Chimps have two amino acid differences in FOXP2 compared with human and
Neanderthal FOXP2.
Genetic differences among modern humans
H. sapiens is thought to have emerged about 300,000 years ago. It dispersed throughout Africa, and after 70,000 years ago throughout Eurasia and Oceania.
A 2009 study identified 14 "ancestral population clusters", the most remote being the San people of Southern Africa.
With their rapid expansion throughout different climate zones,
and especially with the availability of new food sources with the domestication of cattle and the development of agriculture, human populations have been exposed to significant selective pressures since their dispersal.
For example, East Asians have been found to be separated from Europids by a number of concentrated alleles suggestive of selection pressures, including variants of the EDAR, ADH1B, ABCC1, and ALDH2genes.

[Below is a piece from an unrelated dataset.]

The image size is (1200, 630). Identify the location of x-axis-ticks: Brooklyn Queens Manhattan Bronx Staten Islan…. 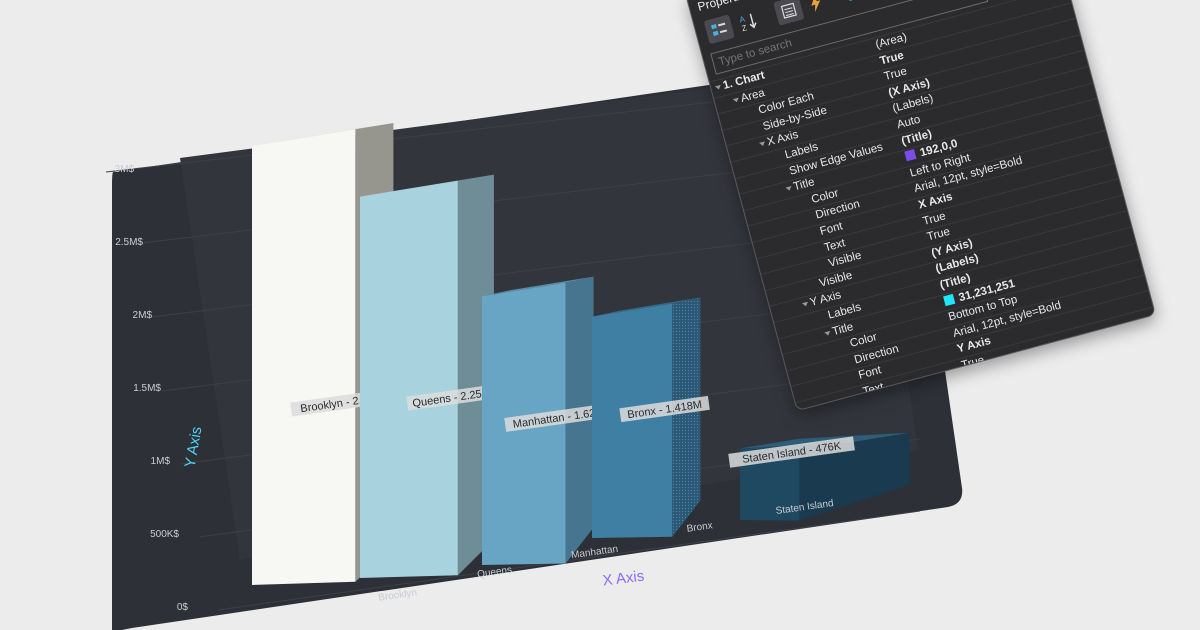
(606, 551).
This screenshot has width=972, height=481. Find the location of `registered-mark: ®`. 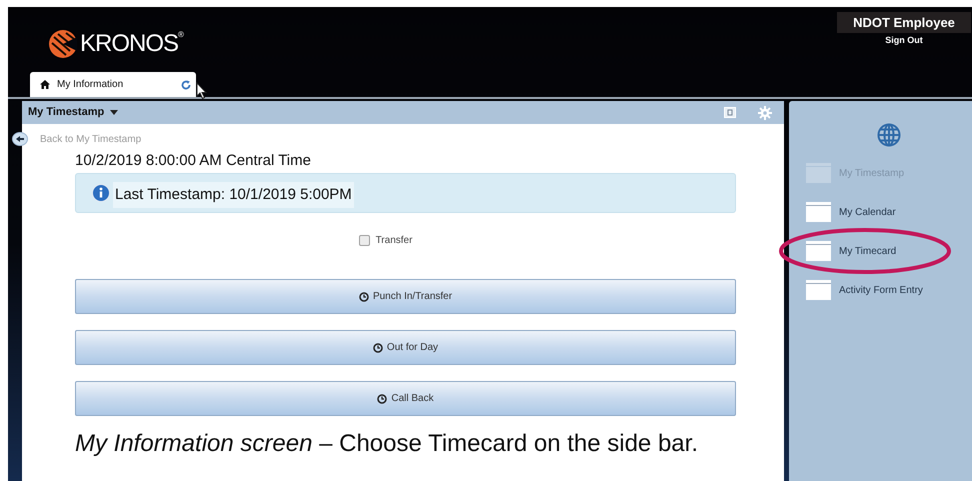

registered-mark: ® is located at coordinates (181, 35).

The East Asian types of ADH1B in particular are associated with rice domestication and would thus have arisen after the development of rice cultivation roughly 10,000 years ago. Several phenotypical traits of characteristic of East Asians are due to a single mutation of the EDAR gene, dated to c. 35,000 years ago.
As of 2017, the Single Nucleotide Polymorphism Database (dbSNP), which lists SNP and other variants, listed a total of 324 million variants found in sequenced human genomes.
Nucleotide diversity,
the average proportion of nucleotides that differ between two
individuals, is estimated at between 0.1% and 0.4% for contemporary
humans (compared to 2% between humans and chimpanzees).
This corresponds to genome differences at a few million sites; the 1000 Genomes Project
similarly found
that "a typical [individual] genome differs from the reference human
genome at 4.1 million to 5.0 million sites … affecting 20 million bases
of sequence."
In February 2019, scientists discovered evidence, based on genetics studies using artificial intelligence (AI), that suggest the existence of an unknown human ancestor species, not Neanderthal, Denisovan or human hybrid (like Denny (hybrid hominin)), in the genome of modern humans.